Exercise: The result should be a word-for-word retyping of the entries below, free of pictures.

Extracted material:
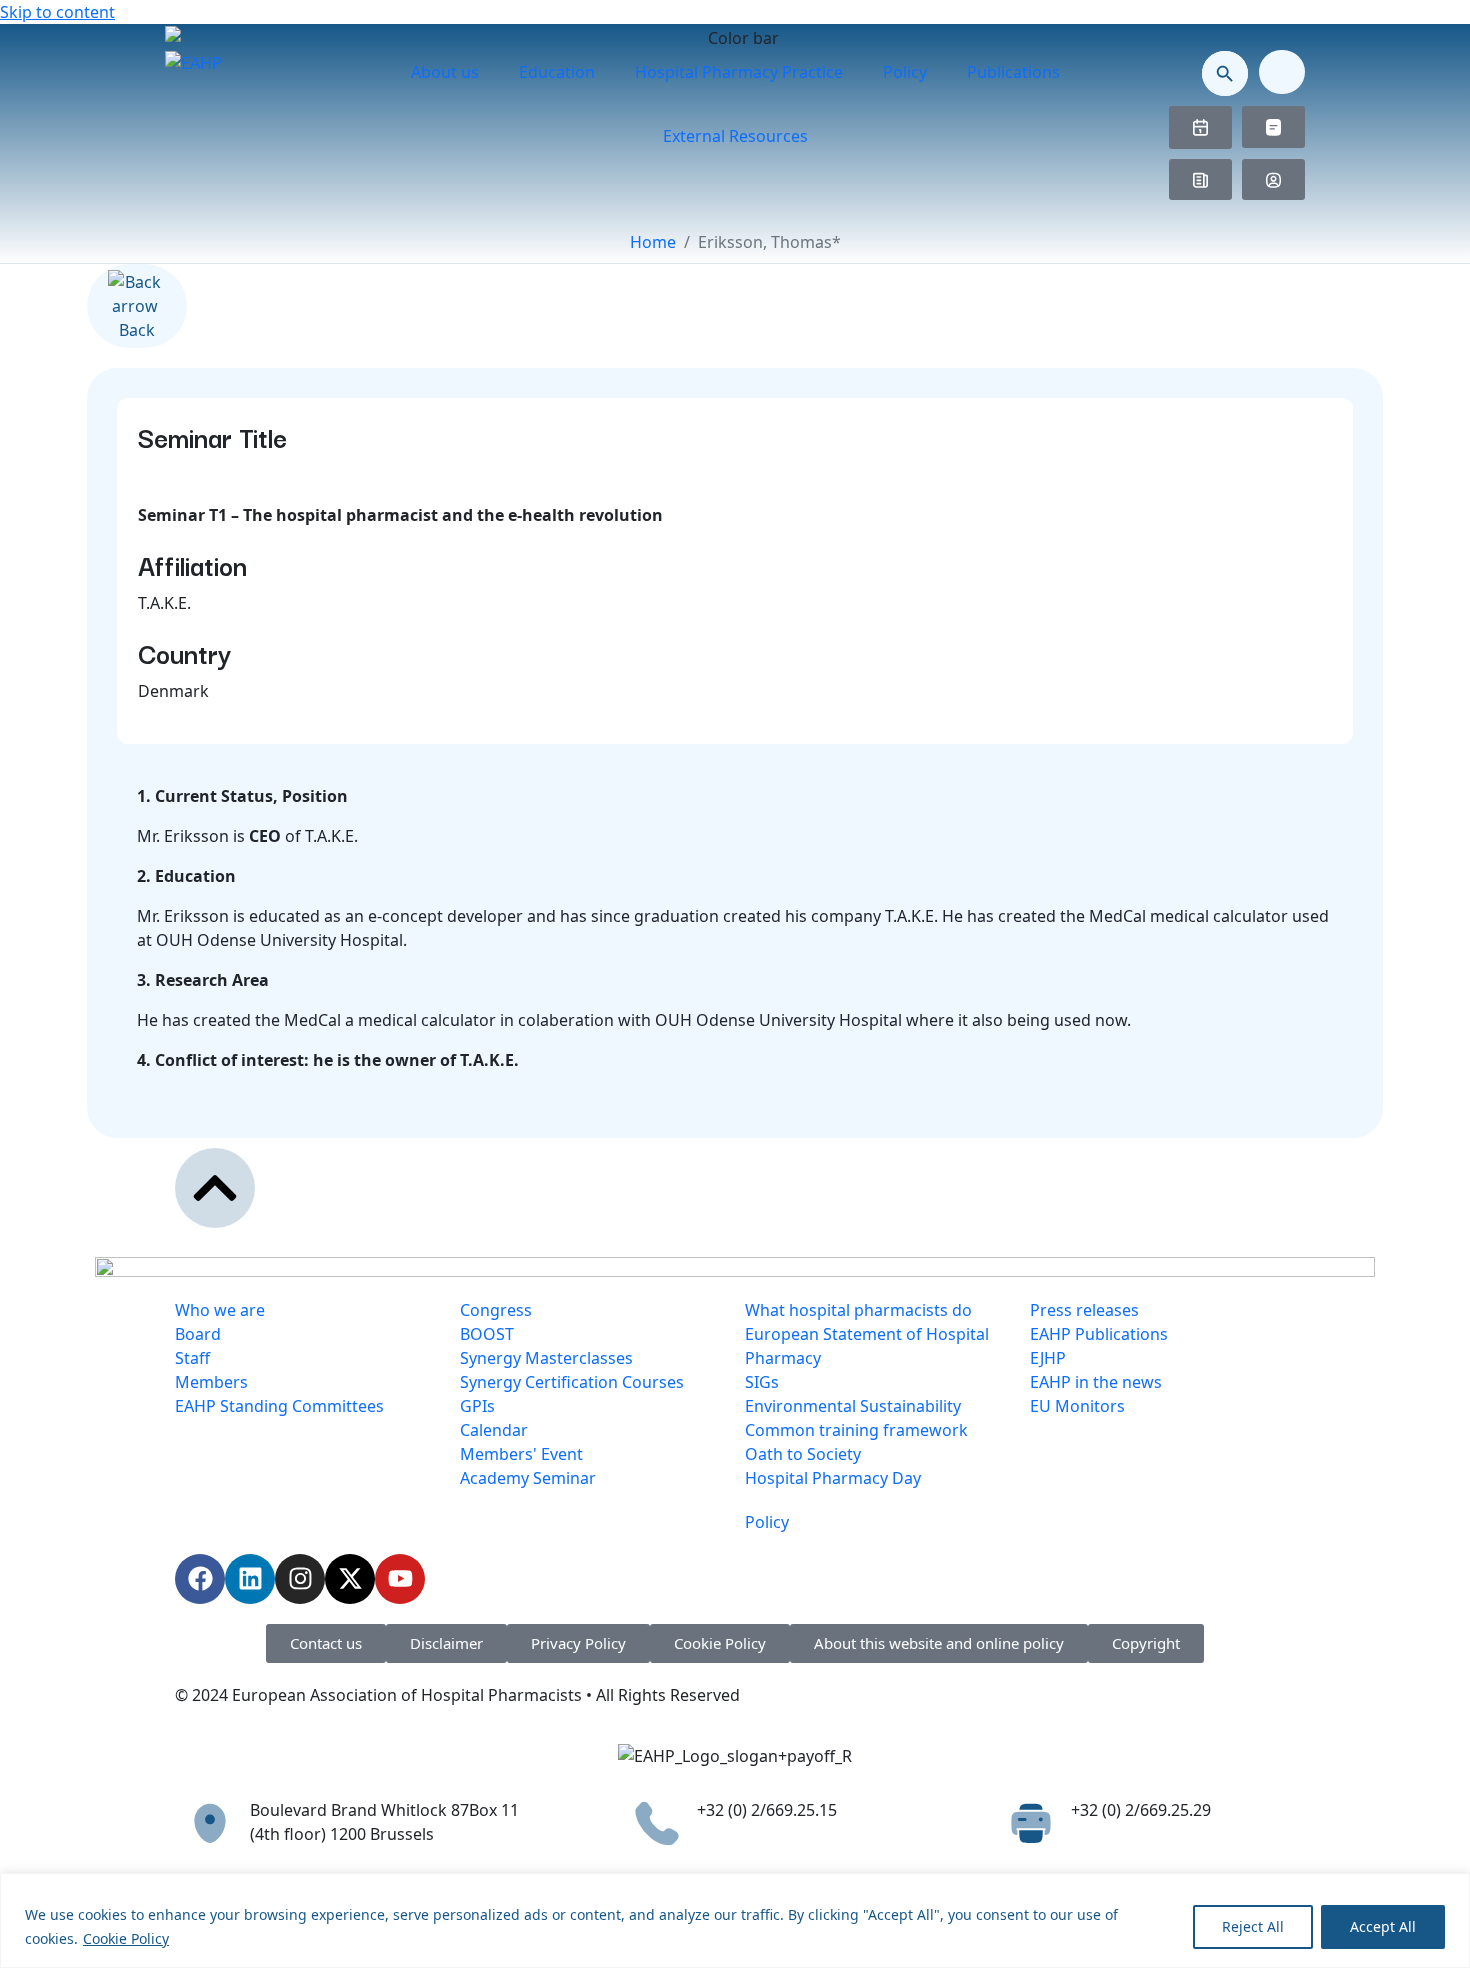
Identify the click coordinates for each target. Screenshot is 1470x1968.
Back (137, 330)
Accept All (1383, 1926)
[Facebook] (200, 1579)
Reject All (1253, 1926)
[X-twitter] (350, 1579)
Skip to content (57, 12)
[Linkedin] (250, 1579)
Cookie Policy (126, 1938)
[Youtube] (400, 1579)
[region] (735, 1920)
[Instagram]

Finished task:
Identify the click coordinates for each target. Screenshot is 1470x1968.
Back (137, 330)
Accept All (1383, 1926)
[Facebook] (200, 1579)
Reject All (1253, 1926)
[X-twitter] (350, 1579)
Skip to content (57, 12)
[Linkedin] (250, 1579)
Cookie Policy (126, 1938)
[Youtube] (400, 1579)
[region] (735, 1920)
[Instagram]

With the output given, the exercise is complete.